Temple Emanu-El, a dominating fixture on New York City’s Fifth Avenue and 65th Street at Central Park, has a new architectural feature near its entrance: A series of massive stones, spaced to prevent a vehicle from mounting the sidewalk and harming pedestrians or slamming into the 92-year-old building.
Those boulders-turned-bollards symbolize the anxiety in America’s Jewish community as Yom Kippur, the Day of Atonement, begins Wednesday evening.
The 24-hour period of fasting, contemplation and communal prayer is generally regarded as the holiest day of the Jewish liturgical year and is part of the fall festivals known as the High Holy Days that began on the evening of Sept. 6 with Rosh Hashana, the Jewish New Year.
Such preparations were once unheard of in an America that for more than a century has been regarded as a safe haven for Jews escaping pogroms in Czarist Russia or those fortunate enough to gain admittance after the Nazis seized Europe.
But after a string of antisemitic attacks in recent years, including shootings and deaths at synagogues in Pittsburgh, Pennsylvania, and Poway, California; the stabbing of a Chabad rabbi outside a Jewish school in Boston; and — just days ago — threats at a Minnesota synagogue that forced the cancellation of in-person weekly services, security has become a priority for the Jewish community.
Matt Walzer, business manager of Beth El synagogue in St. Louis Park, Minnesota, said that despite the threats, his congregation will meet in person on Yom Kippur.
“I think now the American Jewish community is becoming, unfortunately, more and more aware” of the need for security said Evan Bernstein, chief executive officer of Community Security Service, a New York-based group that trains volunteers to help guard Jewish institutions.
“Over the last five or six, seven years, you’ve seen this dramatic uptick in hate crimes towards Jews and assaults and murderous acts toward Jews,” Mr. Bernstein said in an interview. “And I think now, finally, the community is starting to take notice and understanding that security at all levels is critical.”
Aki Fleshler, security director for Congregation Kesser Israel in Portland, Oregon, said the synagogue has been security conscious despite being located far from the city’s center, where protests in 2020 caused massive property damage: “We’re three miles away, we’re not right on top of that,” he explained.
“On the other hand, the White supremacist and neo-Nazi movements are prett y strong here in the Pacific Northwest,” Mr. Fleshler said. The groups, he added, have “let us know that they know we were here.”
He explained that the Orthodox Jewish congregation is even more conspicuous because members generally walk to and from services, with men wearing a yarmulke, or skullcap, as a symbol of their faith. He said the “degrading public safety environment in Portland” has also caused concern.
The antisemitic attacks of recent years have changed the way the Kesser Israel synagogue — which has a High Holy Day attendance “in the low hundreds” — views security, Mr. Fleshler added.
“We never had cameras,” he said. “I had been trying to get exterior visible cameras for years, it was added after the Tree of Life shooting in Pittsburgh three years ago. I convinced the board to fund some [interior] and exterior cameras; we upgraded them a year ago. They look very professional. It has helped us sort some things out like, ‘Why is this person in our parking lot?’, but also, it’s a deterrent; people see them.”

Given request a: Copy the listing word for word, from its first line through the line that contains "pyautogui.click(x=139, y=172)", with both of those lines included.
The listing that comes after the article is unrelated to it.

Records from a pointing dataset
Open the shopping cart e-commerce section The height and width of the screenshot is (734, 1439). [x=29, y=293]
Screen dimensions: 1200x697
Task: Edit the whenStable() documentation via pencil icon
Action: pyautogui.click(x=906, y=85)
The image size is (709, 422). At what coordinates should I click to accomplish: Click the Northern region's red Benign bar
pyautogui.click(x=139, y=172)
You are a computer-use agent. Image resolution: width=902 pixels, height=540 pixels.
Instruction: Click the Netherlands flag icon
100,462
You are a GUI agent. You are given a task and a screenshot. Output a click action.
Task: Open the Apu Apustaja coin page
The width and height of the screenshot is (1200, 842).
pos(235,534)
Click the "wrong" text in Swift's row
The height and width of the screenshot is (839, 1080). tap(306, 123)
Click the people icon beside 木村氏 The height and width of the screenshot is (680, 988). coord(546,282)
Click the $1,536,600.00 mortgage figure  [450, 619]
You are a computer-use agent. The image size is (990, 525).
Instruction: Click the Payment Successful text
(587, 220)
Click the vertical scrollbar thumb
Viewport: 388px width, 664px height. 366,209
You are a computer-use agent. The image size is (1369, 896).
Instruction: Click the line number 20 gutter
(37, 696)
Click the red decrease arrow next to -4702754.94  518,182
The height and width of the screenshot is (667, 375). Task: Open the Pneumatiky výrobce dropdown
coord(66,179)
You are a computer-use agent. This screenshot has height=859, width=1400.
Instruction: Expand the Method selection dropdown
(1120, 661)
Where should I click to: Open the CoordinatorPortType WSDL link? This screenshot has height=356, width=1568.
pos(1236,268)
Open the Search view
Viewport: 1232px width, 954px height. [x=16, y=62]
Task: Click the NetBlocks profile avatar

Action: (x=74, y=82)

Given request b: For each statement, say whether the article on synagogue security agrees with it (yes or no), and quote the article's exact words that decide it: (i) The Temple Emanu-El building is 92 years old. (ii) Beth El synagogue will hold its Yom Kippur services online only. (iii) Congregation Kesser Israel is located in Portland's city center.

Finished answer a:
Open the shopping cart e-commerce section The height and width of the screenshot is (734, 1439). [x=29, y=293]
Screen dimensions: 1200x697
Task: Edit the whenStable() documentation via pencil icon
Action: pyautogui.click(x=906, y=85)
The image size is (709, 422). At what coordinates should I click to accomplish: Click the Northern region's red Benign bar
pyautogui.click(x=139, y=172)

Finished answer b:
(i) Yes: "slamming into the 92-year-old building"
(ii) No: "his congregation will meet in person on Yom Kippur"
(iii) No: "despite being located far from the city’s center"